Pixel coordinate grounding data:

=-=-=-=-=

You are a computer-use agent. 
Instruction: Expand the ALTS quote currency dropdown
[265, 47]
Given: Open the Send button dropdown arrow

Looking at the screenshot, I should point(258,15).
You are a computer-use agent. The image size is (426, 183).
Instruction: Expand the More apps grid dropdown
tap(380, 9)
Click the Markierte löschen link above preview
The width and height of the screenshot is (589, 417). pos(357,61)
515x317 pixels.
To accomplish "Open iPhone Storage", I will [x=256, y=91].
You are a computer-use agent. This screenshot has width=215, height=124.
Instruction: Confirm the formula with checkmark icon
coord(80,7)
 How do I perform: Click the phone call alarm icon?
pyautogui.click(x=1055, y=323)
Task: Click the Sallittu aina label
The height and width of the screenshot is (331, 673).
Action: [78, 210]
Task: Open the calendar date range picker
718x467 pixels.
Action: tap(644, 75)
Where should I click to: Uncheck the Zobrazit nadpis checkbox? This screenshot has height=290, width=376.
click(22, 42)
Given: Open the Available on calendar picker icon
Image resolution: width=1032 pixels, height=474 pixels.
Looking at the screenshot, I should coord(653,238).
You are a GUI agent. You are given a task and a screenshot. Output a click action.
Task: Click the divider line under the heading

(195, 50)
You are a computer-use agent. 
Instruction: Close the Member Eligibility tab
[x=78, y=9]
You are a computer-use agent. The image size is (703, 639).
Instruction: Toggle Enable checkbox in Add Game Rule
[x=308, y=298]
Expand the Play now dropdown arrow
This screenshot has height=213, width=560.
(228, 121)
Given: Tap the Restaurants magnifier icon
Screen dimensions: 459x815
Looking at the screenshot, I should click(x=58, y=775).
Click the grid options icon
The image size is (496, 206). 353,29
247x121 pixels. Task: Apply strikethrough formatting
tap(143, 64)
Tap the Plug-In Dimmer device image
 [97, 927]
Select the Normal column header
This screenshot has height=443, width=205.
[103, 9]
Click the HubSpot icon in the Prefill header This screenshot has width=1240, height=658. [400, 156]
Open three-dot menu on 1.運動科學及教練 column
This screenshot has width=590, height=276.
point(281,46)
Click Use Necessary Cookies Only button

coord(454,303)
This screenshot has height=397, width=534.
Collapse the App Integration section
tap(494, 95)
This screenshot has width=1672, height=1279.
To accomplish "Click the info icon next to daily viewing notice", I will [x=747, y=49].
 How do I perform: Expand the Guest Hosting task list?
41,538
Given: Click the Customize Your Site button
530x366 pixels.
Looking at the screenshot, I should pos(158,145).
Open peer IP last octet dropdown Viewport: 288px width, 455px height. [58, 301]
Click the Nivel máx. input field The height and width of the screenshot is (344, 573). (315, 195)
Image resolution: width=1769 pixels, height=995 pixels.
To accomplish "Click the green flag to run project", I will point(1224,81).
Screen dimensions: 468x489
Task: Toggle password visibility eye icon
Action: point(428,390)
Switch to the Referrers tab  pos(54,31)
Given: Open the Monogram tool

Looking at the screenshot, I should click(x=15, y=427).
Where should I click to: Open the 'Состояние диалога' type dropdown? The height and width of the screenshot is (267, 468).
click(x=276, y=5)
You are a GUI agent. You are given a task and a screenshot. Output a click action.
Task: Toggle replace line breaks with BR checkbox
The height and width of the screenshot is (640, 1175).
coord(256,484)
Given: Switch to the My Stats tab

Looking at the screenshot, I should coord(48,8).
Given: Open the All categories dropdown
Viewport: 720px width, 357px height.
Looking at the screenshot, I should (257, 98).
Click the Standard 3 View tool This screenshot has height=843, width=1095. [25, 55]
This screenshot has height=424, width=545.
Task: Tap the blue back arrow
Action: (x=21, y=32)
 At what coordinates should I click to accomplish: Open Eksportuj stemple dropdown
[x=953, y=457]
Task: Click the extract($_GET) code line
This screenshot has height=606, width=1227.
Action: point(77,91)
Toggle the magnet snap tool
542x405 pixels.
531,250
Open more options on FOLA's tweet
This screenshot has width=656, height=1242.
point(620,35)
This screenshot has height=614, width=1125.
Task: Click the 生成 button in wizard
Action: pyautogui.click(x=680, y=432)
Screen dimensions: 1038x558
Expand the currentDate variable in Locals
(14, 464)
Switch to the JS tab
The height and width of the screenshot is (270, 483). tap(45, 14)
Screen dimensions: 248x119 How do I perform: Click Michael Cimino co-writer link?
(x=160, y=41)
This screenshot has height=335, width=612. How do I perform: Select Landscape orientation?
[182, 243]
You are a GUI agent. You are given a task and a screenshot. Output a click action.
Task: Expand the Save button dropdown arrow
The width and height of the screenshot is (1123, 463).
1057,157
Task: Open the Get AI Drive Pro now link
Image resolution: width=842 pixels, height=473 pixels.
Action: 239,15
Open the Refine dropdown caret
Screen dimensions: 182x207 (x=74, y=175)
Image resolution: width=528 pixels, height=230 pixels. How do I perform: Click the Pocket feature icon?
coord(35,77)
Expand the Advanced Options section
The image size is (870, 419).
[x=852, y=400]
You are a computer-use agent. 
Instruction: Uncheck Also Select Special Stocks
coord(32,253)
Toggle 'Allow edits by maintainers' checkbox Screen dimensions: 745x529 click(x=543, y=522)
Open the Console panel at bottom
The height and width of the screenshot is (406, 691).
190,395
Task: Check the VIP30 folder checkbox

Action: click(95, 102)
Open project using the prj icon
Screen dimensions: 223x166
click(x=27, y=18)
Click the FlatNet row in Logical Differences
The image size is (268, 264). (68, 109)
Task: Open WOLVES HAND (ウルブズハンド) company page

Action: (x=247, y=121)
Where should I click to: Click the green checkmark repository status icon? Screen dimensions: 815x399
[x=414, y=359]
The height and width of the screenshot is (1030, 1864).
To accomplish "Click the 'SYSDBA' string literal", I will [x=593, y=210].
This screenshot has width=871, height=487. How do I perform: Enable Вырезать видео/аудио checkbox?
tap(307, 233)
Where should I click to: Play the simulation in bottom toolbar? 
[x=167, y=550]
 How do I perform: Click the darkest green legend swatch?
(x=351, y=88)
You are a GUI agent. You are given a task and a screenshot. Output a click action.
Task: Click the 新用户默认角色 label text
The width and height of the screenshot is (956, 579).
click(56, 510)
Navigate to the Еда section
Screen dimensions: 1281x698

=-=-=-=-=

## Work order
Return each line above precisely as written.

## Answer to the problem
You are a computer-use agent. 
Instruction: Expand the ALTS quote currency dropdown
[265, 47]
Given: Open the Send button dropdown arrow

Looking at the screenshot, I should point(258,15).
You are a computer-use agent. The image size is (426, 183).
Instruction: Expand the More apps grid dropdown
tap(380, 9)
Click the Markierte löschen link above preview
The width and height of the screenshot is (589, 417). pos(357,61)
515x317 pixels.
To accomplish "Open iPhone Storage", I will [x=256, y=91].
You are a computer-use agent. This screenshot has width=215, height=124.
Instruction: Confirm the formula with checkmark icon
coord(80,7)
 How do I perform: Click the phone call alarm icon?
pyautogui.click(x=1055, y=323)
Task: Click the Sallittu aina label
The height and width of the screenshot is (331, 673).
Action: [78, 210]
Task: Open the calendar date range picker
718x467 pixels.
Action: tap(644, 75)
Where should I click to: Uncheck the Zobrazit nadpis checkbox? This screenshot has height=290, width=376.
click(22, 42)
Given: Open the Available on calendar picker icon
Image resolution: width=1032 pixels, height=474 pixels.
Looking at the screenshot, I should coord(653,238).
You are a GUI agent. You are given a task and a screenshot. Output a click action.
Task: Click the divider line under the heading

(195, 50)
You are a computer-use agent. 
Instruction: Close the Member Eligibility tab
[x=78, y=9]
You are a computer-use agent. The image size is (703, 639).
Instruction: Toggle Enable checkbox in Add Game Rule
[x=308, y=298]
Expand the Play now dropdown arrow
This screenshot has height=213, width=560.
(228, 121)
Given: Tap the Restaurants magnifier icon
Screen dimensions: 459x815
Looking at the screenshot, I should click(x=58, y=775).
Click the grid options icon
The image size is (496, 206). 353,29
247x121 pixels. Task: Apply strikethrough formatting
tap(143, 64)
Tap the Plug-In Dimmer device image
 [97, 927]
Select the Normal column header
This screenshot has height=443, width=205.
[103, 9]
Click the HubSpot icon in the Prefill header This screenshot has width=1240, height=658. [400, 156]
Open three-dot menu on 1.運動科學及教練 column
This screenshot has width=590, height=276.
point(281,46)
Click Use Necessary Cookies Only button

coord(454,303)
This screenshot has height=397, width=534.
Collapse the App Integration section
tap(494, 95)
This screenshot has width=1672, height=1279.
To accomplish "Click the info icon next to daily viewing notice", I will [x=747, y=49].
 How do I perform: Expand the Guest Hosting task list?
41,538
Given: Click the Customize Your Site button
530x366 pixels.
Looking at the screenshot, I should pos(158,145).
Open peer IP last octet dropdown Viewport: 288px width, 455px height. [58, 301]
Click the Nivel máx. input field The height and width of the screenshot is (344, 573). (315, 195)
Image resolution: width=1769 pixels, height=995 pixels.
To accomplish "Click the green flag to run project", I will point(1224,81).
Screen dimensions: 468x489
Task: Toggle password visibility eye icon
Action: point(428,390)
Switch to the Referrers tab  pos(54,31)
Given: Open the Monogram tool

Looking at the screenshot, I should click(x=15, y=427).
Where should I click to: Open the 'Состояние диалога' type dropdown? The height and width of the screenshot is (267, 468).
click(x=276, y=5)
You are a GUI agent. You are given a task and a screenshot. Output a click action.
Task: Toggle replace line breaks with BR checkbox
The height and width of the screenshot is (640, 1175).
coord(256,484)
Given: Switch to the My Stats tab

Looking at the screenshot, I should coord(48,8).
Given: Open the All categories dropdown
Viewport: 720px width, 357px height.
Looking at the screenshot, I should (257, 98).
Click the Standard 3 View tool This screenshot has height=843, width=1095. [25, 55]
This screenshot has height=424, width=545.
Task: Tap the blue back arrow
Action: (x=21, y=32)
 At what coordinates should I click to accomplish: Open Eksportuj stemple dropdown
[x=953, y=457]
Task: Click the extract($_GET) code line
This screenshot has height=606, width=1227.
Action: point(77,91)
Toggle the magnet snap tool
542x405 pixels.
531,250
Open more options on FOLA's tweet
This screenshot has width=656, height=1242.
point(620,35)
This screenshot has height=614, width=1125.
Task: Click the 生成 button in wizard
Action: pyautogui.click(x=680, y=432)
Screen dimensions: 1038x558
Expand the currentDate variable in Locals
(14, 464)
Switch to the JS tab
The height and width of the screenshot is (270, 483). tap(45, 14)
Screen dimensions: 248x119 How do I perform: Click Michael Cimino co-writer link?
(x=160, y=41)
This screenshot has height=335, width=612. How do I perform: Select Landscape orientation?
[182, 243]
You are a GUI agent. You are given a task and a screenshot. Output a click action.
Task: Expand the Save button dropdown arrow
The width and height of the screenshot is (1123, 463).
1057,157
Task: Open the Get AI Drive Pro now link
Image resolution: width=842 pixels, height=473 pixels.
Action: 239,15
Open the Refine dropdown caret
Screen dimensions: 182x207 (x=74, y=175)
Image resolution: width=528 pixels, height=230 pixels. How do I perform: Click the Pocket feature icon?
coord(35,77)
Expand the Advanced Options section
The image size is (870, 419).
[x=852, y=400]
You are a computer-use agent. 
Instruction: Uncheck Also Select Special Stocks
coord(32,253)
Toggle 'Allow edits by maintainers' checkbox Screen dimensions: 745x529 click(x=543, y=522)
Open the Console panel at bottom
The height and width of the screenshot is (406, 691).
190,395
Task: Check the VIP30 folder checkbox

Action: click(95, 102)
Open project using the prj icon
Screen dimensions: 223x166
click(x=27, y=18)
Click the FlatNet row in Logical Differences
The image size is (268, 264). (68, 109)
Task: Open WOLVES HAND (ウルブズハンド) company page

Action: (x=247, y=121)
Where should I click to: Click the green checkmark repository status icon? Screen dimensions: 815x399
[x=414, y=359]
The height and width of the screenshot is (1030, 1864).
To accomplish "Click the 'SYSDBA' string literal", I will [x=593, y=210].
This screenshot has width=871, height=487. How do I perform: Enable Вырезать видео/аудио checkbox?
tap(307, 233)
Where should I click to: Play the simulation in bottom toolbar? 
[x=167, y=550]
 How do I perform: Click the darkest green legend swatch?
(x=351, y=88)
You are a GUI agent. You are given a task and a screenshot. Output a click action.
Task: Click the 新用户默认角色 label text
The width and height of the screenshot is (956, 579).
click(56, 510)
Navigate to the Еда section
Screen dimensions: 1281x698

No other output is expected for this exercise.